O ensino fragmentado em disciplinas está perdendo força nas instituições de ensino. Para melhorar a qualificação dos egressos, a tendência é trabalhar o desenvolvimento de competências profissionais e socioemocionais.
Pode-se considerar, portanto, que o desenvolvimento de competências requer, além dos conhecimentos, um rol de atitudes e atividades que o mundo do trabalho e a vida em sociedade estão a exigir das pessoas.
Nesse sentido, é necessária, como passo inicial para a incorporação desse elemento ao trabalho pedagógico na universidade, a busca de uma melhor compreensão do que seja trabalhar com a pedagogia das competências, ou seja, a capacidade de um profissional tomar decisões com base nos conhecimentos, nas habilidades e atitudes associadas à profissão, para solucionar os problemas complexos que se apresentam no campo de sua atividade. Consequentemente, trabalhar na perspectiva do desenvolvimento de competências implica um redimensionamento epistemológico e pedagógico que leve a uma transformação do processo de ensino-aprendizagem-avaliação.
Referências
ARAÚJO, R. M. L. Desenvolvimento de competências profissionais: as incoerências de um discurso. 2001. Tese (Doutorado em Educação) – Faculdade de Educação da UFMG, Belo Horizonte, 2001, 192 p.

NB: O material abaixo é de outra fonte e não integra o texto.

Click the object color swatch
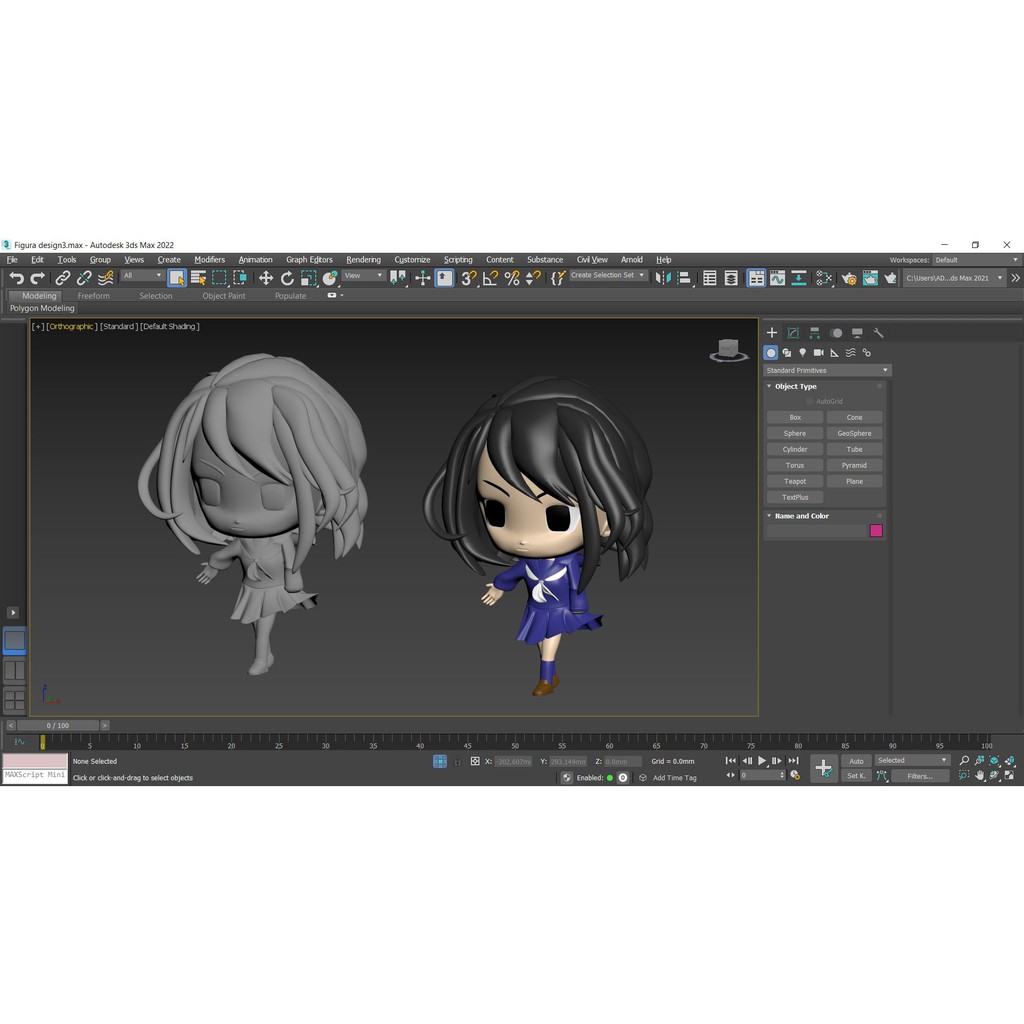1024x1024 pixels. coord(876,531)
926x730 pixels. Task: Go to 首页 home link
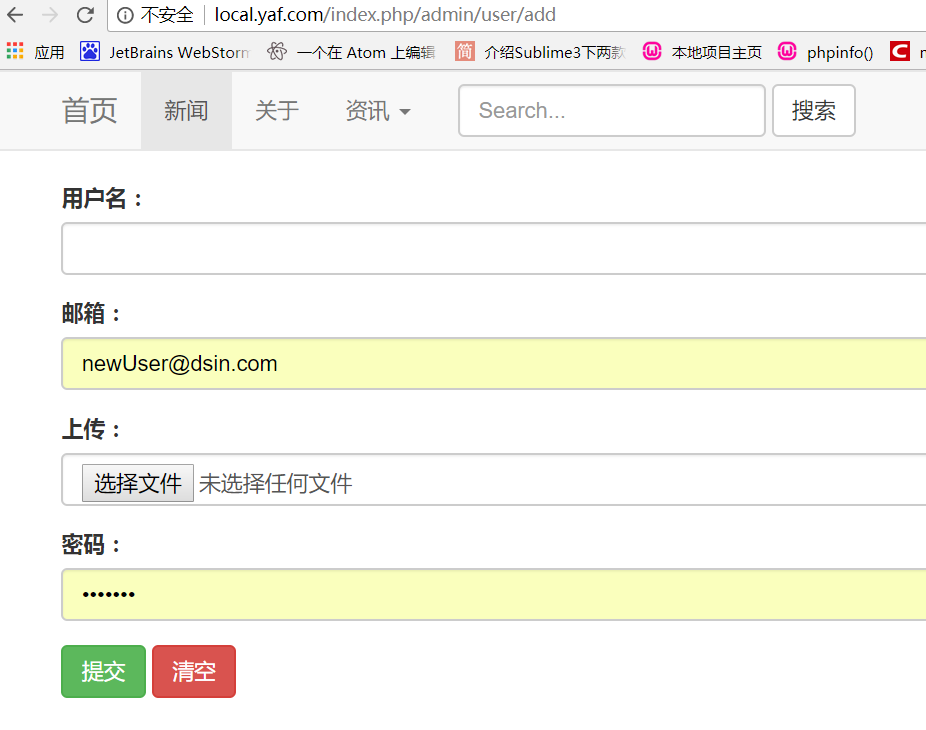point(90,111)
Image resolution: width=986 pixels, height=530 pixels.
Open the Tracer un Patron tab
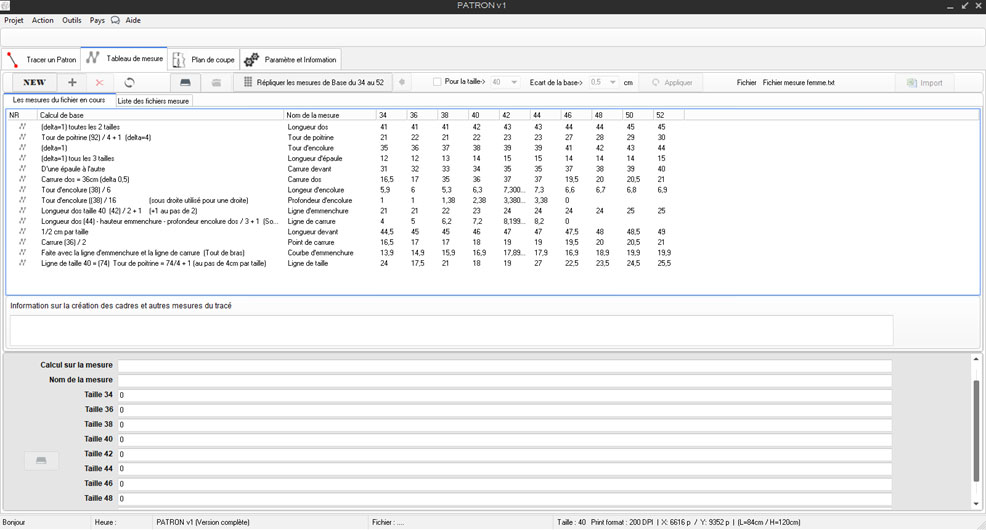click(x=42, y=60)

BRÍGIDO. Raimundo Vossio. Certificação e Normalização de Competências: origens, conceitos e práticas. Boletim Técnico do SENAC – publicação quadrimestral eletrônica. Volume 27, número 01, janeiro/abril 2001.
GARCIA, Lenise Aparecida Martins Garcia. Competências e Habilidades: você sabe lidar com isso? Educação e Ciência On-line, Brasília: Universidade de Brasília. Disponível em: http://uvnt.universidadevirtual.br/ciencias/002.htm. Acesso em: 12 jan. 2005.
KUENZER, Acácia Z. Conhecimento e Competências no Trabalho e na Escola. BoletimTécnico do SENAC – publicação quadrimestral eletrônica. Volume 28, número 02, maio/agosto 2002.
MACHADO, Nilson José. Sobre a ideia de competência na Universidade de São Paulo - Faculdade de Educação. njmachad@usp.br, 2006.
PERRENOUD, Philippe. Avaliação: da excelência à regulação da aprendizagem – entre duas lógicas. Porto Alegre: Artes Médicas, 1999.
__________. Dez novas competências parta ensinar. Art Med, 2000.
TANGUY, L. Racionalização pedagógica e legitimidade política. In: ROPÉ, F.; TANGUY, L. (Org.). Saberes e competências: o uso de tais noções na escola e na empresa. 4. ed. Campinas: Papirus, 2003, p. 25-67.